_Data entries_:
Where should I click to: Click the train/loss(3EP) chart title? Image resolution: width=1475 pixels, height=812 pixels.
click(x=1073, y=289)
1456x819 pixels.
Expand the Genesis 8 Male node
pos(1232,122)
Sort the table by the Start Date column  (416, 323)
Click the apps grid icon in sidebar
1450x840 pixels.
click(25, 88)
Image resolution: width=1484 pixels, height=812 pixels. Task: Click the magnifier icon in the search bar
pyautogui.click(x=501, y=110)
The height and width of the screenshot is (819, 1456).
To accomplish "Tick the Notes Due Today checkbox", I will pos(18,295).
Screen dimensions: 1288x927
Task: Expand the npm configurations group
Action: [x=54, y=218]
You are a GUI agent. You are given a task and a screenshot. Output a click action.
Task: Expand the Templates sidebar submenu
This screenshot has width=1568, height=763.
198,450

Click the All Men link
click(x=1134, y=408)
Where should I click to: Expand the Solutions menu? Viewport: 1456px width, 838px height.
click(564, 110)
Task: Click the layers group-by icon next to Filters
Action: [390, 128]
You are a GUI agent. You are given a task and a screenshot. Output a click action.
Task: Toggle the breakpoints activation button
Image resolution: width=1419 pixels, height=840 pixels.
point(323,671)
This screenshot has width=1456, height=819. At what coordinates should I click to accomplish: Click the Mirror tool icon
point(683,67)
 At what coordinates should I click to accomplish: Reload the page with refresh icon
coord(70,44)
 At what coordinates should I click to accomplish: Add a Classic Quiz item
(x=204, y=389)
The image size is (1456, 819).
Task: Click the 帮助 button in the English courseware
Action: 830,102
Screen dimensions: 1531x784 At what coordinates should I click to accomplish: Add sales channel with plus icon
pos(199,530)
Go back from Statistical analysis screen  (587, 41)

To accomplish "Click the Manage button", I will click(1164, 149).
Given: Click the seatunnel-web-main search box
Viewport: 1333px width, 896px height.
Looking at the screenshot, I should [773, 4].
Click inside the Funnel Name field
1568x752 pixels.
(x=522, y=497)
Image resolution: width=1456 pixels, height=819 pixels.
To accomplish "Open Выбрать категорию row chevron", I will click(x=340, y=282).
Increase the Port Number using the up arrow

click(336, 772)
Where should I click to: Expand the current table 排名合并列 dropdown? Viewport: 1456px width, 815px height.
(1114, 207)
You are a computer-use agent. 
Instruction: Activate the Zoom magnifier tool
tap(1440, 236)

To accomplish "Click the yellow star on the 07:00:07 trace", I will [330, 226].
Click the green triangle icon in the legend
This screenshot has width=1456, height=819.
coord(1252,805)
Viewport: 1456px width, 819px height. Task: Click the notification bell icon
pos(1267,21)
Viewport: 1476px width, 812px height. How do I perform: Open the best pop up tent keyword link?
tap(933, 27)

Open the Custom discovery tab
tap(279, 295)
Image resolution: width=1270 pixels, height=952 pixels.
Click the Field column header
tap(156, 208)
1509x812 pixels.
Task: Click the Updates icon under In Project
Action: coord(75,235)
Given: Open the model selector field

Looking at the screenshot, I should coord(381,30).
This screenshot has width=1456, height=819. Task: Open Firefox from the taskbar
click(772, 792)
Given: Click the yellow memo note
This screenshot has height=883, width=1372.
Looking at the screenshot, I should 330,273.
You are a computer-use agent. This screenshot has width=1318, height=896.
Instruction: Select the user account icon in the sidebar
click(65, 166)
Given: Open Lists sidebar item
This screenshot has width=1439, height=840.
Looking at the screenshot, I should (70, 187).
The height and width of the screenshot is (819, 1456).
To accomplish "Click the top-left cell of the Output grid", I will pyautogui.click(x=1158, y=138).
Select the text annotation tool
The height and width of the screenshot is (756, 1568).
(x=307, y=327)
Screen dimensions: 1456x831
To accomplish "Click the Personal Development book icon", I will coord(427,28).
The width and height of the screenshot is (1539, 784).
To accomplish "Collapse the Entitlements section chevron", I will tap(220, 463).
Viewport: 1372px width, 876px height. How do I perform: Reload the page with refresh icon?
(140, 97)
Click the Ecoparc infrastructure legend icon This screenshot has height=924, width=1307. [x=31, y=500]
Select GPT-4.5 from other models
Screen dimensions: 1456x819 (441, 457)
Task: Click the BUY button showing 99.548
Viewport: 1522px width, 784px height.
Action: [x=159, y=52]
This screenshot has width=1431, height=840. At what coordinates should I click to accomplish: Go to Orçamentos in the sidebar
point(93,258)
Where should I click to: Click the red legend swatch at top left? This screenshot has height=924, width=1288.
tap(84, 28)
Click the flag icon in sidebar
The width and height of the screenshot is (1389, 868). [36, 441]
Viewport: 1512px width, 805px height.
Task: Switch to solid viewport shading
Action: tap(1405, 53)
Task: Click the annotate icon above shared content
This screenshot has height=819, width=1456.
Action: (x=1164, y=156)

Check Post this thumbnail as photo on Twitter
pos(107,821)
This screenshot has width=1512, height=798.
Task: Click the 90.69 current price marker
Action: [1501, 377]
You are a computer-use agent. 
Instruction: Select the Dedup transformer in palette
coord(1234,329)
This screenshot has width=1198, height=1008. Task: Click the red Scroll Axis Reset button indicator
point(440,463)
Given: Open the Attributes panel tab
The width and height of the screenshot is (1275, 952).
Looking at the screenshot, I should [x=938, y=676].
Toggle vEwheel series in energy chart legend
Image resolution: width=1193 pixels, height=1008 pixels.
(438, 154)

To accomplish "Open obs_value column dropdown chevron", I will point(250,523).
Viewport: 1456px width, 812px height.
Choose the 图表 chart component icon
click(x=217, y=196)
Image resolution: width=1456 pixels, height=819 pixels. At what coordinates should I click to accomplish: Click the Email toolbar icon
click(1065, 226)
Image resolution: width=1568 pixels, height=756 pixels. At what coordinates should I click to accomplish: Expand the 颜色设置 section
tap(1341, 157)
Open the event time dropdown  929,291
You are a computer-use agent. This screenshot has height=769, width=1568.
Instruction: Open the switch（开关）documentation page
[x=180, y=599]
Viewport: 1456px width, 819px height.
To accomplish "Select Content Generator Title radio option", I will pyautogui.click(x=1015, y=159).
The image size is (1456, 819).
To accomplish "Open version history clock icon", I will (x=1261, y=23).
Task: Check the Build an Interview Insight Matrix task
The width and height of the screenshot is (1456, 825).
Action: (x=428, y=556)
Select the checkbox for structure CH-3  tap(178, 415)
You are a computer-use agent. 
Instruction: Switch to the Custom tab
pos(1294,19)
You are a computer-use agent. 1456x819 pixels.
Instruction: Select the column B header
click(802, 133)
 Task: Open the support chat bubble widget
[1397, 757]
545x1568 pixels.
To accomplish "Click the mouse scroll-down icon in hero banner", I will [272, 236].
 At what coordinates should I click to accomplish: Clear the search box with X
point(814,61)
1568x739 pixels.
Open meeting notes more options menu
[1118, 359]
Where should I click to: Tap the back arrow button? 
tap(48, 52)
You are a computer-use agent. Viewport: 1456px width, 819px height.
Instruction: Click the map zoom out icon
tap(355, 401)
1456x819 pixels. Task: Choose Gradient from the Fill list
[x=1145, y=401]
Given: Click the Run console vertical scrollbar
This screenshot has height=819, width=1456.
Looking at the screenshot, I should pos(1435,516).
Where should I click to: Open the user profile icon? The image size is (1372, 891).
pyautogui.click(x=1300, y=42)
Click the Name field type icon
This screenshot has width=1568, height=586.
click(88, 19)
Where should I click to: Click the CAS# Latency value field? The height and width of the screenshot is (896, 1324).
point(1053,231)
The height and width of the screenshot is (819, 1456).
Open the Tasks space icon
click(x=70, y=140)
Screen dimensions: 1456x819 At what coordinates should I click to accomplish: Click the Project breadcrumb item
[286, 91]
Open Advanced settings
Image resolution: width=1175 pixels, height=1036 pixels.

_Directions for this task_:
Exact copies of all the records are required.

_Task output_:
Where should I click to: Click the train/loss(3EP) chart title? Image resolution: width=1475 pixels, height=812 pixels.
click(x=1073, y=289)
1456x819 pixels.
Expand the Genesis 8 Male node
pos(1232,122)
Sort the table by the Start Date column  (416, 323)
Click the apps grid icon in sidebar
1450x840 pixels.
click(25, 88)
Image resolution: width=1484 pixels, height=812 pixels. Task: Click the magnifier icon in the search bar
pyautogui.click(x=501, y=110)
The height and width of the screenshot is (819, 1456).
To accomplish "Tick the Notes Due Today checkbox", I will pos(18,295).
Screen dimensions: 1288x927
Task: Expand the npm configurations group
Action: [x=54, y=218]
You are a GUI agent. You are given a task and a screenshot. Output a click action.
Task: Expand the Templates sidebar submenu
This screenshot has width=1568, height=763.
198,450

Click the All Men link
click(x=1134, y=408)
Where should I click to: Expand the Solutions menu? Viewport: 1456px width, 838px height.
click(564, 110)
Task: Click the layers group-by icon next to Filters
Action: [390, 128]
You are a GUI agent. You are given a task and a screenshot. Output a click action.
Task: Toggle the breakpoints activation button
Image resolution: width=1419 pixels, height=840 pixels.
point(323,671)
This screenshot has width=1456, height=819. At what coordinates should I click to accomplish: Click the Mirror tool icon
point(683,67)
 At what coordinates should I click to accomplish: Reload the page with refresh icon
coord(70,44)
 At what coordinates should I click to accomplish: Add a Classic Quiz item
(x=204, y=389)
The image size is (1456, 819).
Task: Click the 帮助 button in the English courseware
Action: 830,102
Screen dimensions: 1531x784 At what coordinates should I click to accomplish: Add sales channel with plus icon
pos(199,530)
Go back from Statistical analysis screen  (587, 41)

To accomplish "Click the Manage button", I will click(1164, 149).
Given: Click the seatunnel-web-main search box
Viewport: 1333px width, 896px height.
Looking at the screenshot, I should [773, 4].
Click inside the Funnel Name field
1568x752 pixels.
(x=522, y=497)
Image resolution: width=1456 pixels, height=819 pixels.
To accomplish "Open Выбрать категорию row chevron", I will click(x=340, y=282).
Increase the Port Number using the up arrow

click(336, 772)
Where should I click to: Expand the current table 排名合并列 dropdown? Viewport: 1456px width, 815px height.
(1114, 207)
You are a computer-use agent. 
Instruction: Activate the Zoom magnifier tool
tap(1440, 236)

To accomplish "Click the yellow star on the 07:00:07 trace", I will [330, 226].
Click the green triangle icon in the legend
This screenshot has width=1456, height=819.
coord(1252,805)
Viewport: 1456px width, 819px height. Task: Click the notification bell icon
pos(1267,21)
Viewport: 1476px width, 812px height. How do I perform: Open the best pop up tent keyword link?
tap(933, 27)

Open the Custom discovery tab
tap(279, 295)
Image resolution: width=1270 pixels, height=952 pixels.
Click the Field column header
tap(156, 208)
1509x812 pixels.
Task: Click the Updates icon under In Project
Action: coord(75,235)
Given: Open the model selector field

Looking at the screenshot, I should coord(381,30).
This screenshot has width=1456, height=819. Task: Open Firefox from the taskbar
click(772, 792)
Given: Click the yellow memo note
This screenshot has height=883, width=1372.
Looking at the screenshot, I should 330,273.
You are a computer-use agent. This screenshot has width=1318, height=896.
Instruction: Select the user account icon in the sidebar
click(65, 166)
Given: Open Lists sidebar item
This screenshot has width=1439, height=840.
Looking at the screenshot, I should (70, 187).
The height and width of the screenshot is (819, 1456).
To accomplish "Click the top-left cell of the Output grid", I will pyautogui.click(x=1158, y=138).
Select the text annotation tool
The height and width of the screenshot is (756, 1568).
(x=307, y=327)
Screen dimensions: 1456x831
To accomplish "Click the Personal Development book icon", I will coord(427,28).
The width and height of the screenshot is (1539, 784).
To accomplish "Collapse the Entitlements section chevron", I will tap(220, 463).
Viewport: 1372px width, 876px height. How do I perform: Reload the page with refresh icon?
(140, 97)
Click the Ecoparc infrastructure legend icon This screenshot has height=924, width=1307. [x=31, y=500]
Select GPT-4.5 from other models
Screen dimensions: 1456x819 (441, 457)
Task: Click the BUY button showing 99.548
Viewport: 1522px width, 784px height.
Action: [x=159, y=52]
This screenshot has width=1431, height=840. At what coordinates should I click to accomplish: Go to Orçamentos in the sidebar
point(93,258)
Where should I click to: Click the red legend swatch at top left? This screenshot has height=924, width=1288.
tap(84, 28)
Click the flag icon in sidebar
The width and height of the screenshot is (1389, 868). [36, 441]
Viewport: 1512px width, 805px height.
Task: Switch to solid viewport shading
Action: tap(1405, 53)
Task: Click the annotate icon above shared content
This screenshot has height=819, width=1456.
Action: (x=1164, y=156)

Check Post this thumbnail as photo on Twitter
pos(107,821)
This screenshot has width=1512, height=798.
Task: Click the 90.69 current price marker
Action: [1501, 377]
You are a computer-use agent. 
Instruction: Select the Dedup transformer in palette
coord(1234,329)
This screenshot has width=1198, height=1008. Task: Click the red Scroll Axis Reset button indicator
point(440,463)
Given: Open the Attributes panel tab
The width and height of the screenshot is (1275, 952).
Looking at the screenshot, I should [x=938, y=676].
Toggle vEwheel series in energy chart legend
Image resolution: width=1193 pixels, height=1008 pixels.
(438, 154)

To accomplish "Open obs_value column dropdown chevron", I will point(250,523).
Viewport: 1456px width, 812px height.
Choose the 图表 chart component icon
click(x=217, y=196)
Image resolution: width=1456 pixels, height=819 pixels. At what coordinates should I click to accomplish: Click the Email toolbar icon
click(1065, 226)
Image resolution: width=1568 pixels, height=756 pixels. At what coordinates should I click to accomplish: Expand the 颜色设置 section
tap(1341, 157)
Open the event time dropdown  929,291
You are a computer-use agent. This screenshot has height=769, width=1568.
Instruction: Open the switch（开关）documentation page
[x=180, y=599]
Viewport: 1456px width, 819px height.
To accomplish "Select Content Generator Title radio option", I will pyautogui.click(x=1015, y=159).
The image size is (1456, 819).
To accomplish "Open version history clock icon", I will (x=1261, y=23).
Task: Check the Build an Interview Insight Matrix task
The width and height of the screenshot is (1456, 825).
Action: (x=428, y=556)
Select the checkbox for structure CH-3  tap(178, 415)
You are a computer-use agent. 
Instruction: Switch to the Custom tab
pos(1294,19)
You are a computer-use agent. 1456x819 pixels.
Instruction: Select the column B header
click(802, 133)
 Task: Open the support chat bubble widget
[1397, 757]
545x1568 pixels.
To accomplish "Click the mouse scroll-down icon in hero banner", I will [272, 236].
 At what coordinates should I click to accomplish: Clear the search box with X
point(814,61)
1568x739 pixels.
Open meeting notes more options menu
[1118, 359]
Where should I click to: Tap the back arrow button? 
tap(48, 52)
You are a computer-use agent. Viewport: 1456px width, 819px height.
Instruction: Click the map zoom out icon
tap(355, 401)
1456x819 pixels. Task: Choose Gradient from the Fill list
[x=1145, y=401]
Given: Click the Run console vertical scrollbar
This screenshot has height=819, width=1456.
Looking at the screenshot, I should pos(1435,516).
Where should I click to: Open the user profile icon? The image size is (1372, 891).
pyautogui.click(x=1300, y=42)
Click the Name field type icon
This screenshot has width=1568, height=586.
click(88, 19)
Where should I click to: Click the CAS# Latency value field? The height and width of the screenshot is (896, 1324).
point(1053,231)
The height and width of the screenshot is (819, 1456).
Open the Tasks space icon
click(x=70, y=140)
Screen dimensions: 1456x819 At what coordinates should I click to accomplish: Click the Project breadcrumb item
[286, 91]
Open Advanced settings
Image resolution: width=1175 pixels, height=1036 pixels.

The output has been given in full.